SHORT EXERCISE: Could you change "category filter" to "filter chip" in the lines from the one with "You are a GUI" through the end of the items, keeping everything else the same? Give back only those lines, and leave the pictures out.

── RECORDS FOR PROCESSING ──

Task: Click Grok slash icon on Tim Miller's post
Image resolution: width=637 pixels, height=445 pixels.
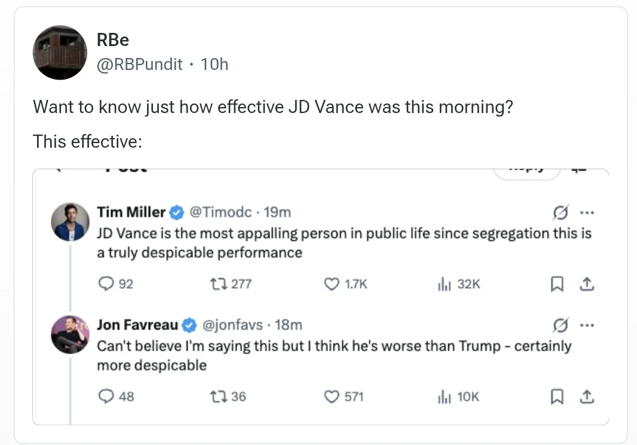Action: point(561,212)
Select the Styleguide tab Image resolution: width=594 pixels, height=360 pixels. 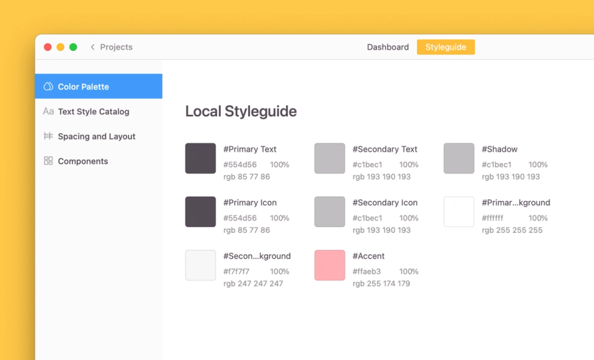point(446,47)
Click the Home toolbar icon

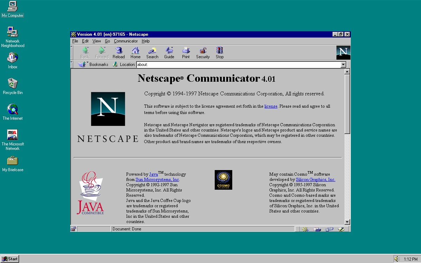(x=135, y=52)
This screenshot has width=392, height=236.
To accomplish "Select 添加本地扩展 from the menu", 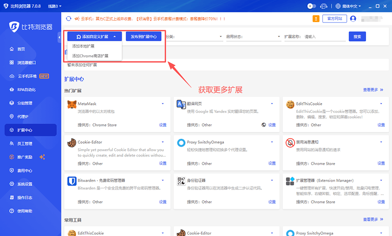I will click(83, 46).
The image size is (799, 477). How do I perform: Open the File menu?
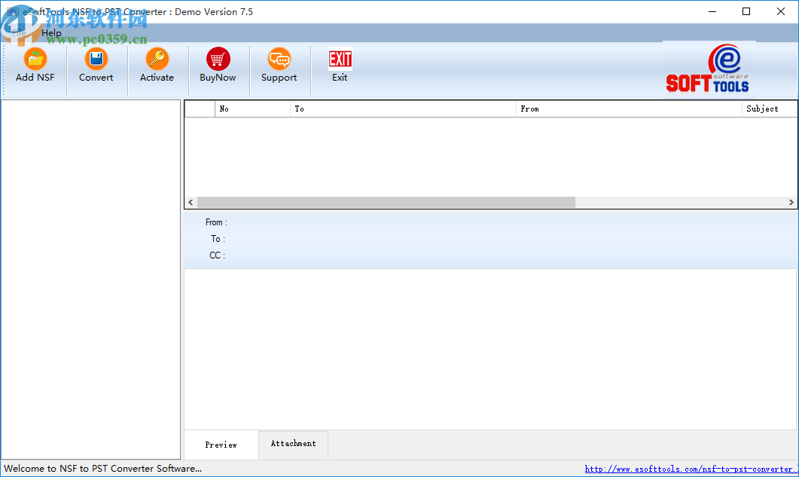point(17,32)
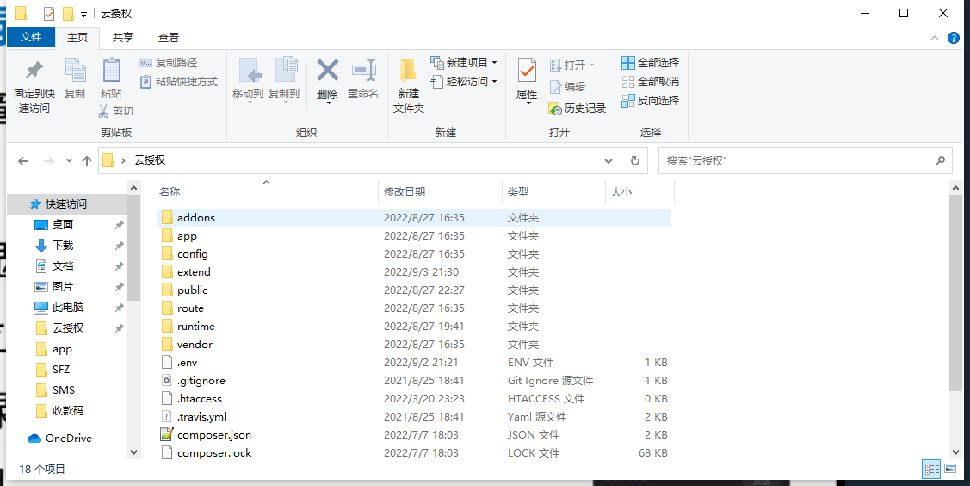The width and height of the screenshot is (970, 486).
Task: Open the Properties icon with checkmark
Action: (x=527, y=72)
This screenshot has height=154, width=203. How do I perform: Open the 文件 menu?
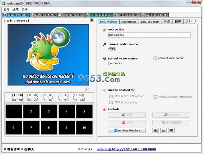point(6,10)
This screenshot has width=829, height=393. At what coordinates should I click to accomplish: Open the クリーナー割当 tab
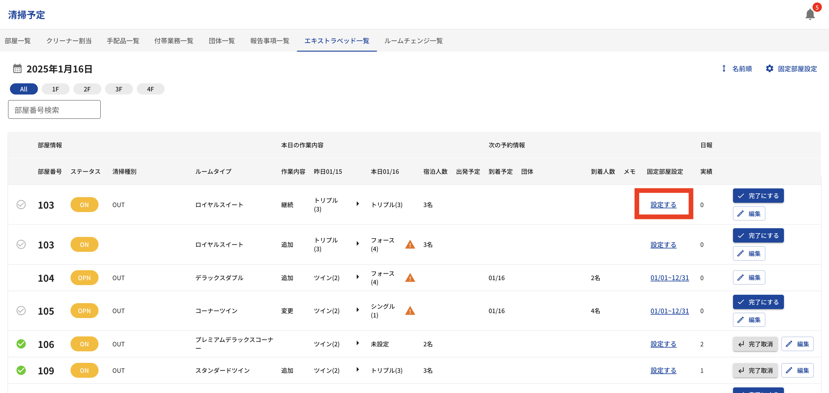pos(69,41)
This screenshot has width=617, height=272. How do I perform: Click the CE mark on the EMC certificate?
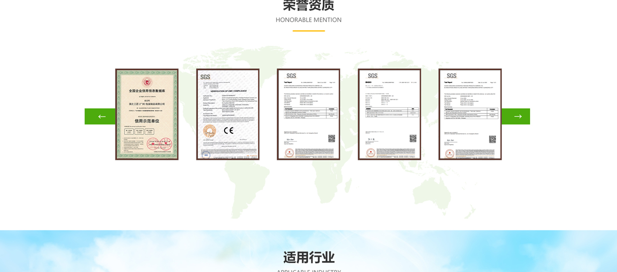click(229, 131)
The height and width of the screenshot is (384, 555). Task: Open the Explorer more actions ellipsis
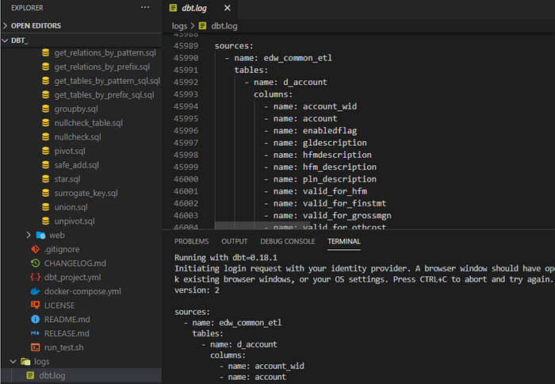coord(145,7)
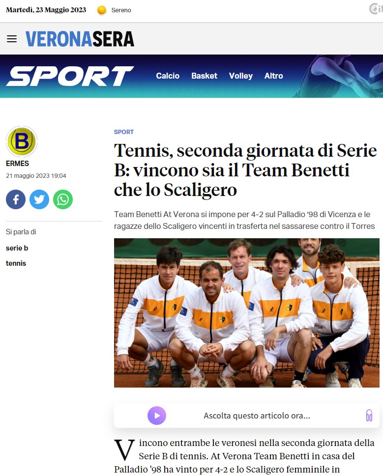The width and height of the screenshot is (383, 475).
Task: Click the headphones icon in audio player
Action: [369, 416]
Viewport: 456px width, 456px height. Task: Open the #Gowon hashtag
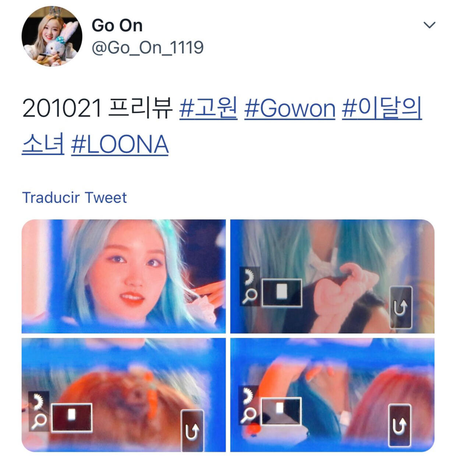tap(290, 109)
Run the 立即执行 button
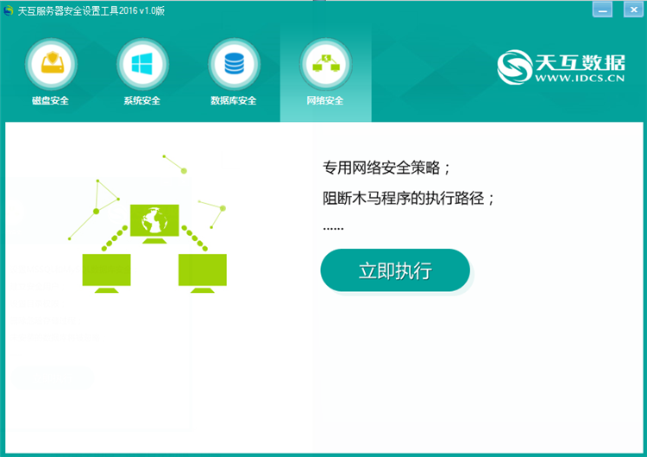The image size is (647, 457). click(x=395, y=270)
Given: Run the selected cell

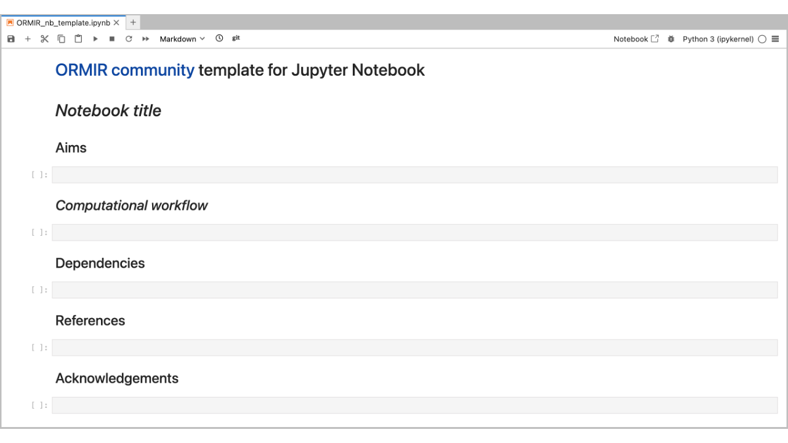Looking at the screenshot, I should point(95,39).
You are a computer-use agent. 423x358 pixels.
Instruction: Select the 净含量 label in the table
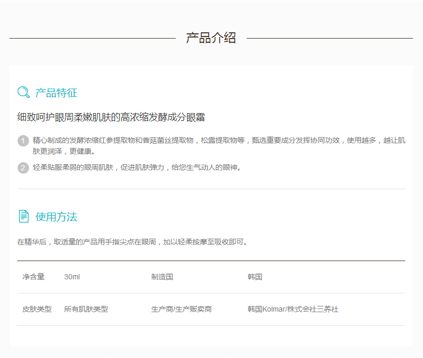(33, 277)
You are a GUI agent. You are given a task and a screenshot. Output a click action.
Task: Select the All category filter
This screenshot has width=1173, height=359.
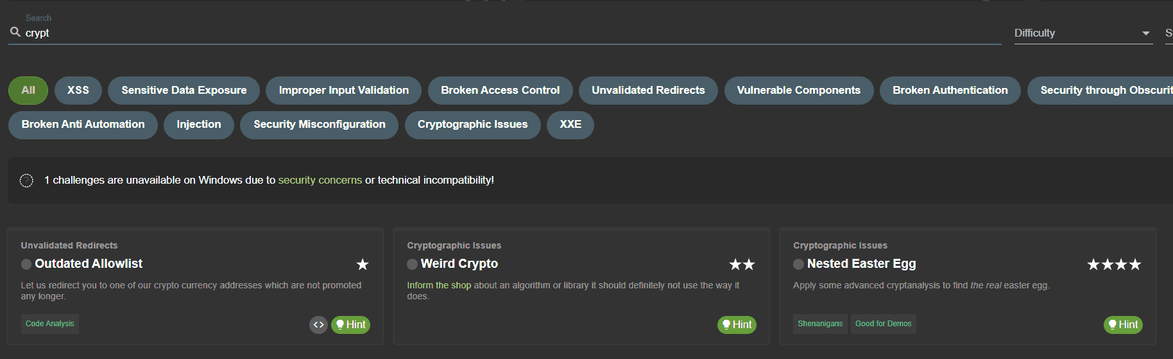28,91
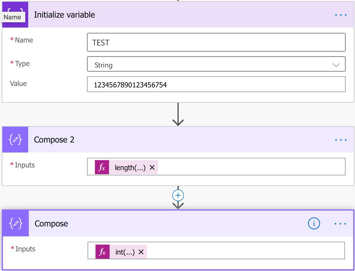355x271 pixels.
Task: Click the insert new step plus button
Action: [178, 195]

───

TASK RESULT:
You are a GUI agent. You are given a task and a screenshot. Output a click action.
Task: Select the All filter chip
This screenshot has width=1173, height=359.
28,91
355x271 pixels.
Task: Click the insert new step plus button
Action: [178, 195]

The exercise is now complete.